Engineers have put thousands of artificial brain synapses on a chip that is smaller than a piece of confetti, MIT News reported.
Engineers have put thousands of artificial brain synapses on a chip that is smaller than a piece of confetti, MIT News reported.
The artificial brain synapses are known as memristors and are silicon-based components that are able to mimic the transmission synapses that are found in the human brain.
“So far, artificial synapse networks exist as software," Jeehwan Kim, associate professor of mechanical engineering at MIT, told MIT News. "We’re trying to build real neural network hardware for portable artificial intelligence systems."
Kim told the news agency they're hoping to use the memristors in real-time.

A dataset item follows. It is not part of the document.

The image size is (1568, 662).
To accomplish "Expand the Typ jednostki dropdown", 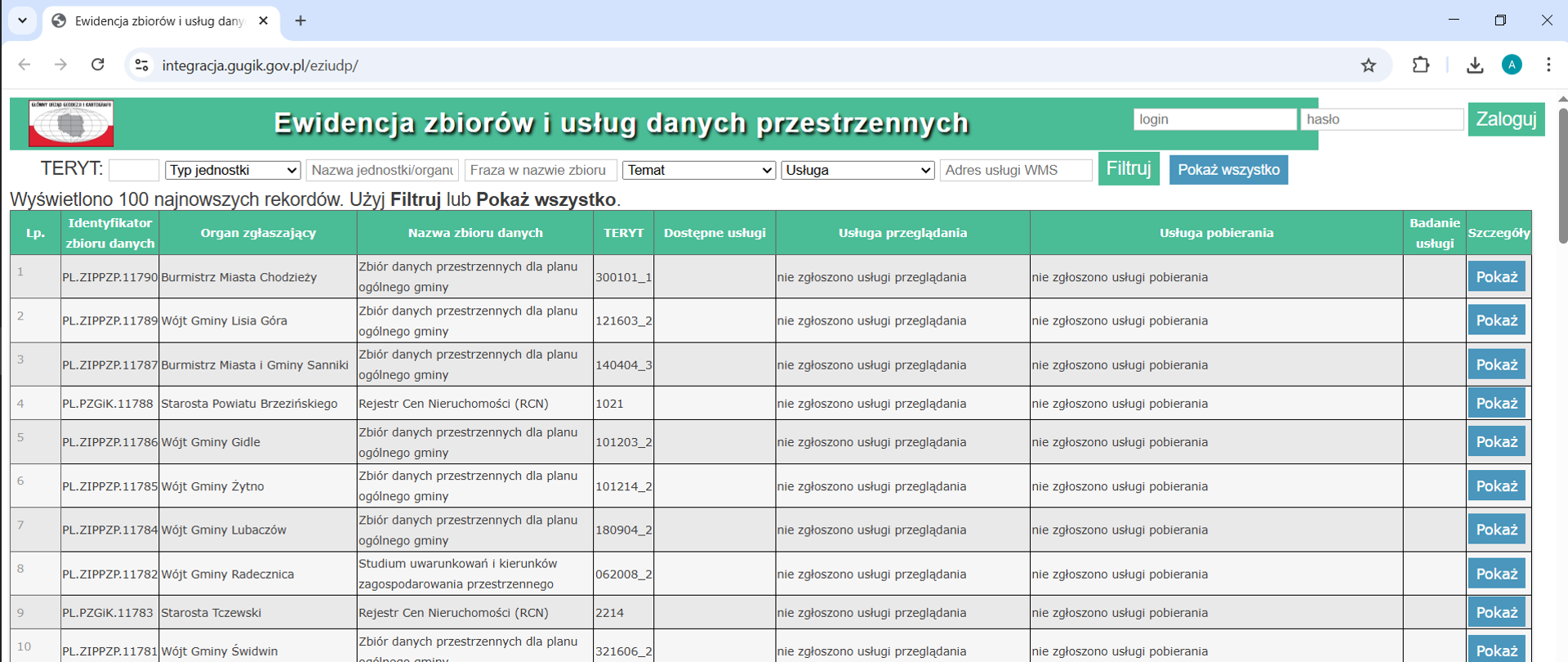I will [233, 170].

“Imagine connecting a neuromorphic device to a camera on your car and having it recognize lights and objects and make a decision immediately, without having to connect to the internet," Kim told MIT News. "We hope to use energy-efficient memristors to do those tasks on-site, in real-time."
The results of the research were published in the journal Nature Nanotechnology. The research shows that the brain-inspired circuits can be done on small devices that are portable and can carry out complex tasks that supercomputers can handle.
Kim also told MIT News existing memristor designs work well in certain cases, like where voltage stimulates a large conduction channel, but those designs are less reliable when memristors need to general signals that are more subtle and on thinner conduction channels.
Kim said the technique was metallurgy.
“Traditionally, metallurgists try to add different atoms into a bulk matrix to strengthen materials, and we thought, why not tweak the atomic interactions in our memristor, and add some alloying element to control the movement of ions in our medium,” Kim told MIT News.
Kim told MIT News the research team chose copper for the memristors because it could bind to both silver and silicon.
“It acts as a sort of bridge, and stabilizes the silver-silicon interface,” Kim told the news agency.
The research was funded by the MIT Research Support Committee funds, as well as IBM Watson AI Lab, the National Science Foundation and the Samsung Global Research Laboratory.